A lovely book, and a wonderful revisiting of tales that, told once again, are meant to inspire—well, if not piety, at least...

Elegant, pointed retelling of the classic of medieval Arabian literature by Lebanese novelist and journalist al-Shaykh (The Locust and the Bird, 2009, etc.).

As Sir Richard Burton well knew, the tales that Scheherazade spun in order to keep from having her sultan husband chop off her head were full of erotic moments, explicit and implicit alike. Denatured into fables for children, the tales of Ali Baba, magical caves, flying carpets and Sindbad the sailor lost any such erotic possibilities, which al-Shaykh very gamely restores with the unmistakable conjuring of “[t]he stick, the thing, the pigeon, the panther, the shish kebab, the cock” and dizzying tales of noblewomen ravished by African slaves—in short, the sort of things that ought to find these once-tame stories a whole new audience. It’s not just the sex, but also the sexual violence and mistrust that run like a swift current below the stories. Says one sorrowful shah to his brother early on, “I caught my wife in the arms of one of the kitchen boys in her quarters before I set out to come to you. My anger took control and I avenged myself by slaying both of them and hurling their bodies in a trench, like two dead cockroaches.” It would take an accomplished psychotherapist and dream interpreter to plumb the depths of what al-Shaykh reveals of the relations, as fraught as any in Faulkner, of cloistered women and fearful men and those ever-watchful black slaves.

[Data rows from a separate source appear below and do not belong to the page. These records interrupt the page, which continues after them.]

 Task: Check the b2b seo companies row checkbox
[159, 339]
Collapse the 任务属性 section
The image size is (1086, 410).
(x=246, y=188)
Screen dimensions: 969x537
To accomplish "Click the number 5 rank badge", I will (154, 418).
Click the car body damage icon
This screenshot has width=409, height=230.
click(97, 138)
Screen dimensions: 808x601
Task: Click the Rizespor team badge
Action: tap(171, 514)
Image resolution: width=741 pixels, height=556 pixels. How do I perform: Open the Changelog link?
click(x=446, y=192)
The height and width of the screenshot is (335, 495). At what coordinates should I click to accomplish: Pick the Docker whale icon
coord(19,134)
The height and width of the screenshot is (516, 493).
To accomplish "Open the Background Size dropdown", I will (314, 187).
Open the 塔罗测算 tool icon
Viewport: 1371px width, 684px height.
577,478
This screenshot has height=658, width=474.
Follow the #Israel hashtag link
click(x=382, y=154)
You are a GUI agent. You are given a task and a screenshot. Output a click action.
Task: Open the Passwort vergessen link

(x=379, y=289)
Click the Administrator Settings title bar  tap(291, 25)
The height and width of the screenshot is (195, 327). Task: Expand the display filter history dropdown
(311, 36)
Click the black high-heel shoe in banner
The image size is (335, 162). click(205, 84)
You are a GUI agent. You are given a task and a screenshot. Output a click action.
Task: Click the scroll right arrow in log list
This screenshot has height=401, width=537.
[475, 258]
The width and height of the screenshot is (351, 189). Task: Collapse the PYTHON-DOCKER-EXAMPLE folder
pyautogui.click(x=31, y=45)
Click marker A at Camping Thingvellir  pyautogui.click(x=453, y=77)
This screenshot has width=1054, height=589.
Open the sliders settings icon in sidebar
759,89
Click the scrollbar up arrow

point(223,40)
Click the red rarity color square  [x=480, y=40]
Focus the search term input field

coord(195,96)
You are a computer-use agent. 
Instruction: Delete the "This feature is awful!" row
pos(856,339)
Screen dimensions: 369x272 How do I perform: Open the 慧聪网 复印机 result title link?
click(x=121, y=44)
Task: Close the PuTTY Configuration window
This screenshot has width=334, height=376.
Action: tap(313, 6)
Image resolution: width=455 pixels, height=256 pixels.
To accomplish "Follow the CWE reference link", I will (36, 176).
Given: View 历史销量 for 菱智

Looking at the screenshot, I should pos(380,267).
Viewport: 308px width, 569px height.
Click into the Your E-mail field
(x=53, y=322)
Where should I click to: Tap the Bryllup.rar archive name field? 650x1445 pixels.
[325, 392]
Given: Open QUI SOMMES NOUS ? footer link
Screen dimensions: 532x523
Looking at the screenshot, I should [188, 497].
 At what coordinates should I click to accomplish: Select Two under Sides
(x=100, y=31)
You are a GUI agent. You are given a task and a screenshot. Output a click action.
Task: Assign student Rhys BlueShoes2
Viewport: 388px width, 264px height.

Yet some of what the Arabian storytellers unleashed on their audiences, if we are to trust these versions, is utterly unveiled, as when a young woman tells her sisters, “I have learned a lesson: there is little that is good in marriage.” Readers of a nostalgic bent will be pleased to discover Sindbad in these pages, though a different one from the Sindbad of their youth. As a storyteller reporting Sindbad’s very own account of his adventures relates, “at times I was so terrified that I nearly shat myself.”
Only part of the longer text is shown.